For this exercise, copy exactly every line from the one holding "Task: Expand more rooms via 展开更多" through the end of the data, both included. Omit pictures.

═════ WORKING DATA ═════

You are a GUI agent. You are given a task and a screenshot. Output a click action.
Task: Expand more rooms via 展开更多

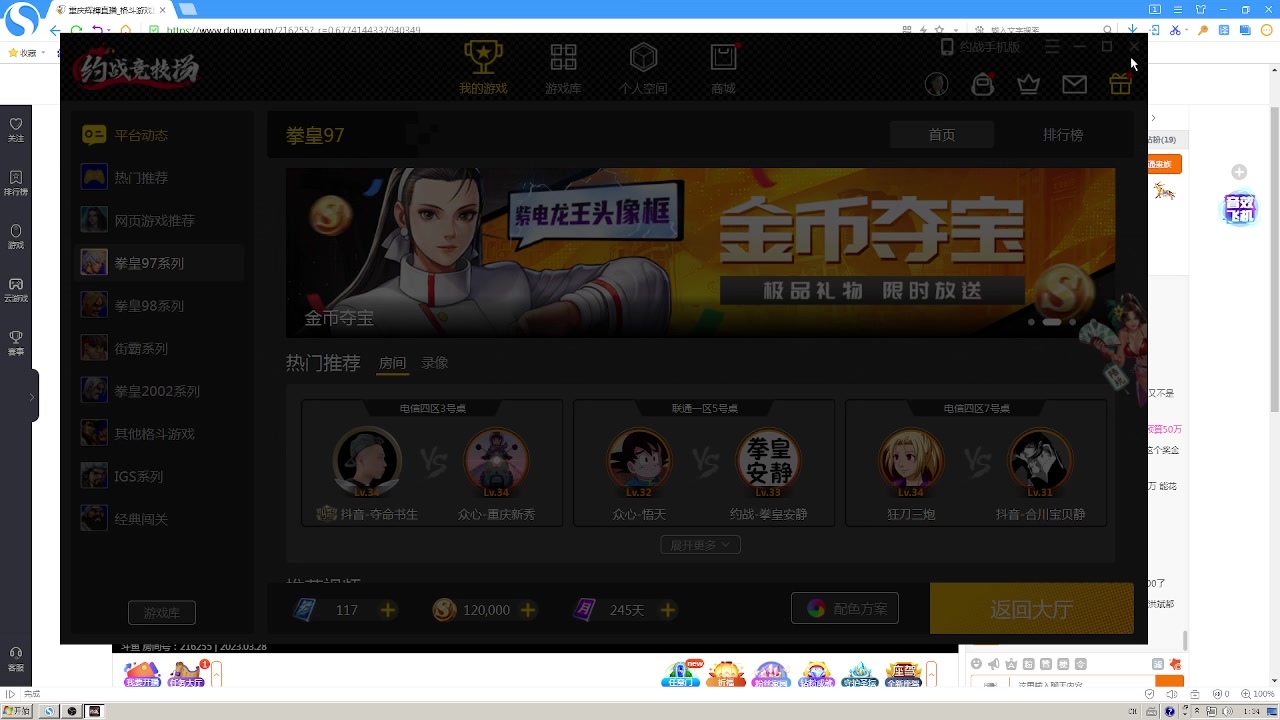coord(700,544)
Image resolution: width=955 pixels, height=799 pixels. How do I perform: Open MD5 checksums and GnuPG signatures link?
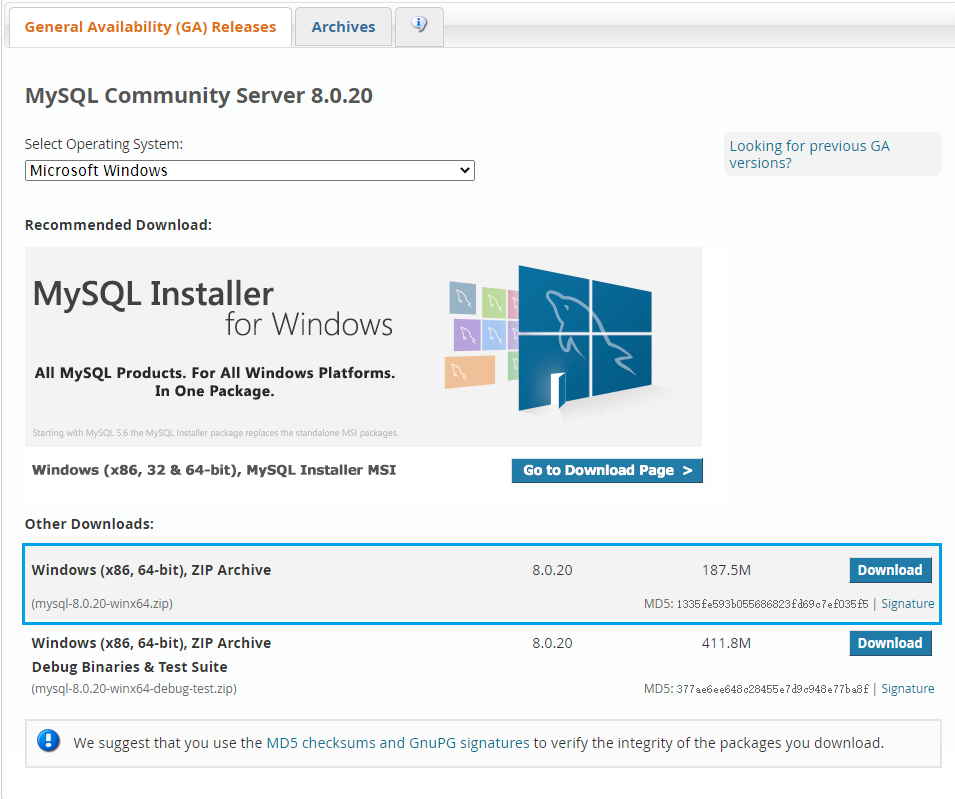(x=397, y=743)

═════

ANSWER TO THIS PROBLEM
Task: Expand more rooms via 展开更多

coord(700,544)
Image resolution: width=955 pixels, height=799 pixels. How do I perform: Open MD5 checksums and GnuPG signatures link?
(x=397, y=743)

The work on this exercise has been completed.